[Rows of pointing data]
● ● ● ● ●

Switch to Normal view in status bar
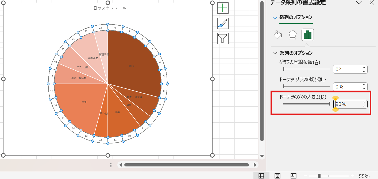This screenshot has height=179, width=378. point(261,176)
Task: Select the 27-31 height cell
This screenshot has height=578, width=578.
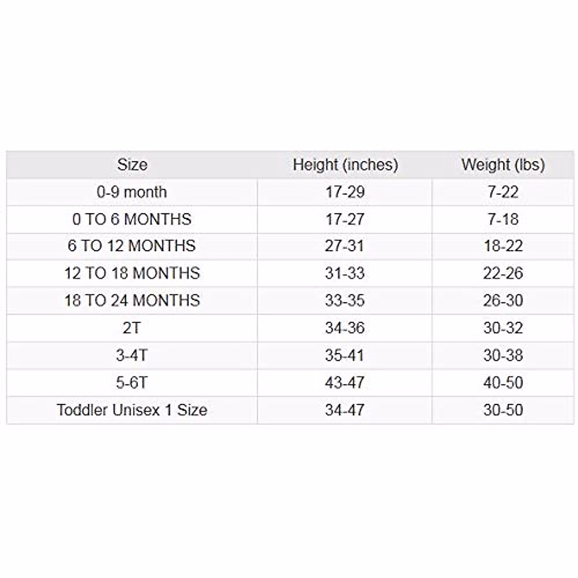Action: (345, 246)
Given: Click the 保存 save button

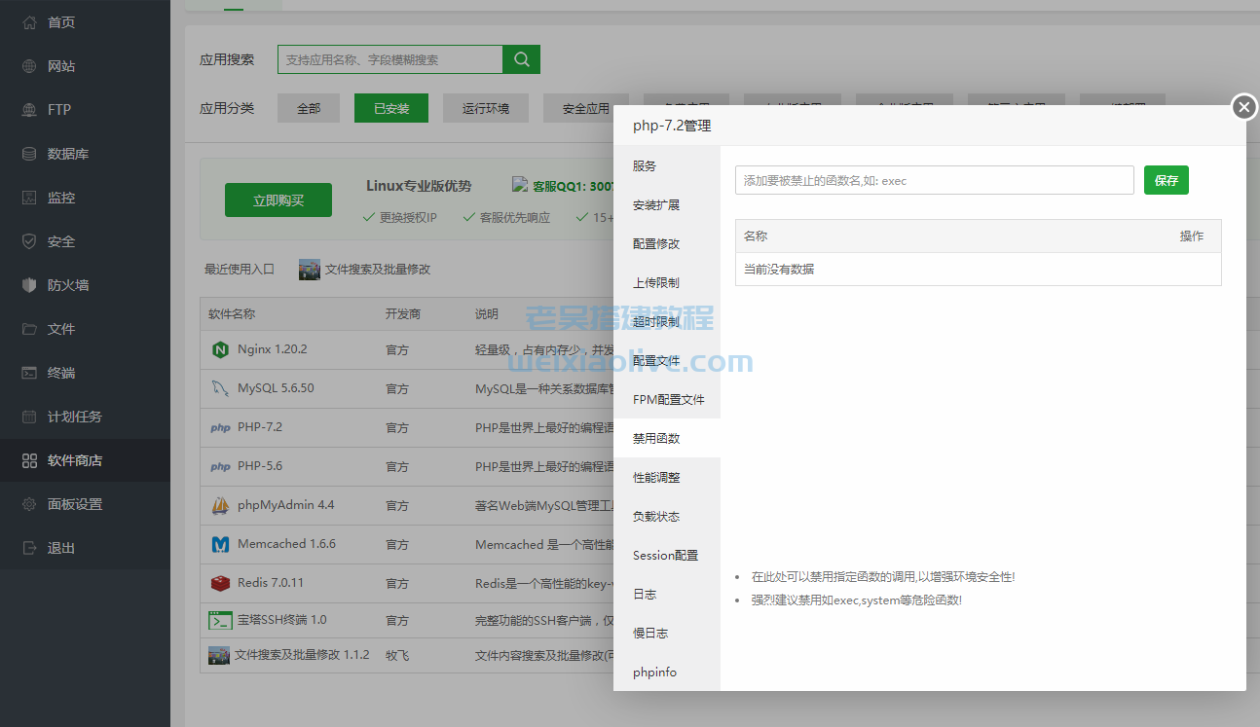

● ● ● ● ●

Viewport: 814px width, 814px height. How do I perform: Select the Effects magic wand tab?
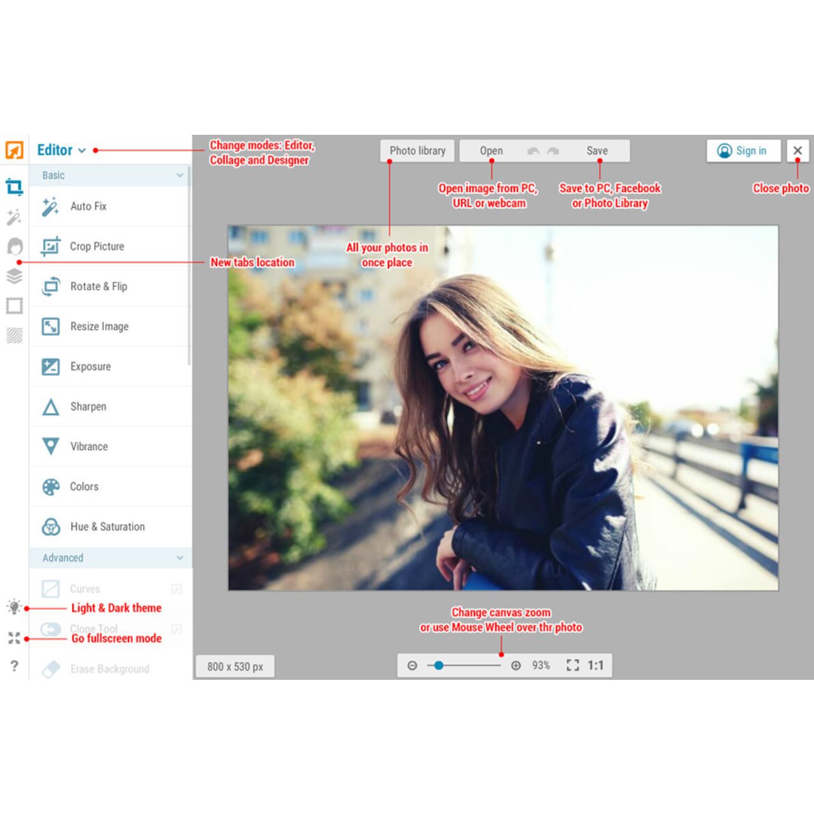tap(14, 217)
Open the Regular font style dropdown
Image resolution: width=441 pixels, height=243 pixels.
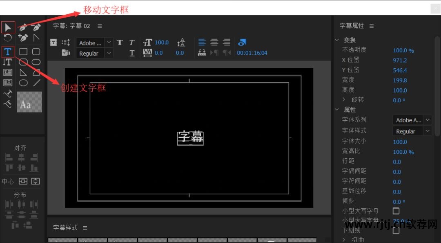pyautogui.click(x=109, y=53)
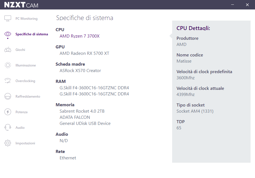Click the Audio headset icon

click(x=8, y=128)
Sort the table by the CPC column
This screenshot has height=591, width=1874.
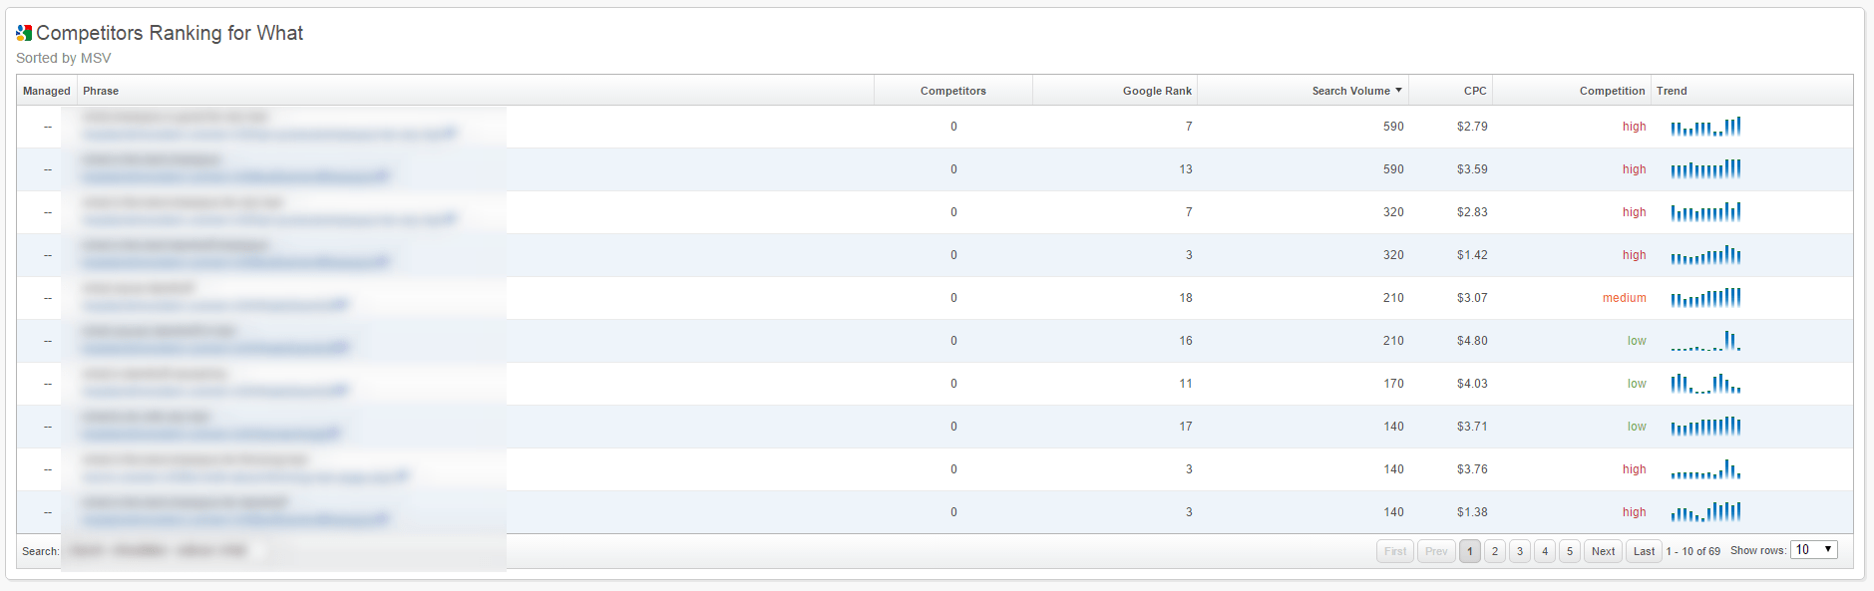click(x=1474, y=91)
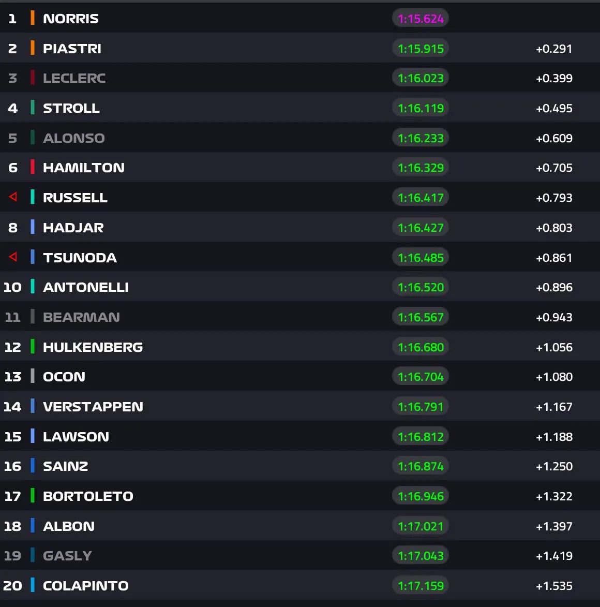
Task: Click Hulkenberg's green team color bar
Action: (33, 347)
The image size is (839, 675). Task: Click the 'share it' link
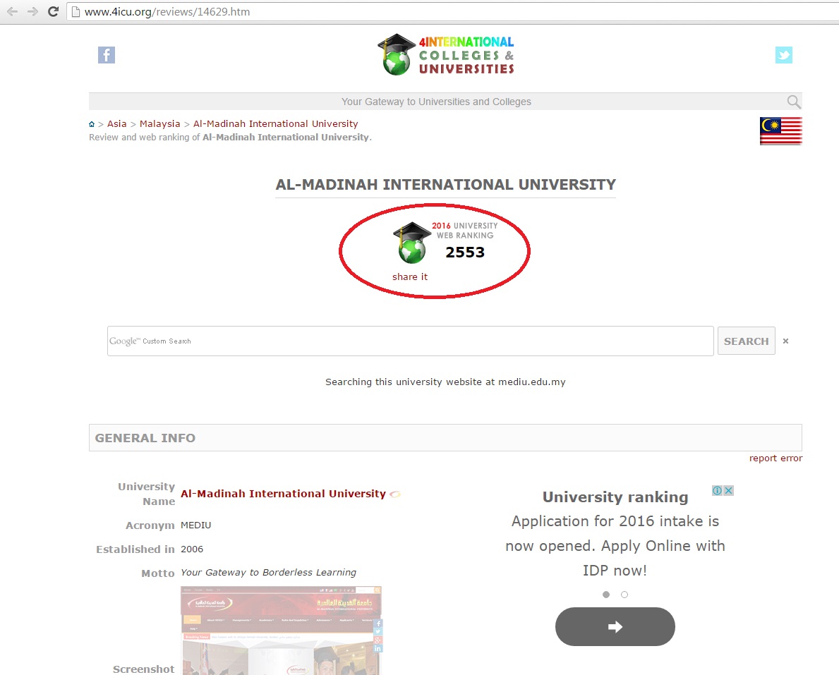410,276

● ● ● ● ●

(What is being asked)
Rename "status bar" to "task bar" in the material from the line with "Switch to Normal view in status bar" up to and including the line with "Given: Click the 保存 save button", and give those lines back without the pictures.

(Answer to this problem)
Switch to Normal view in task bar
This screenshot has height=179, width=378. point(261,176)
Task: Select the 27-31 height cell
This screenshot has height=578, width=578.
Action: (345, 246)
Given: Click the 保存 save button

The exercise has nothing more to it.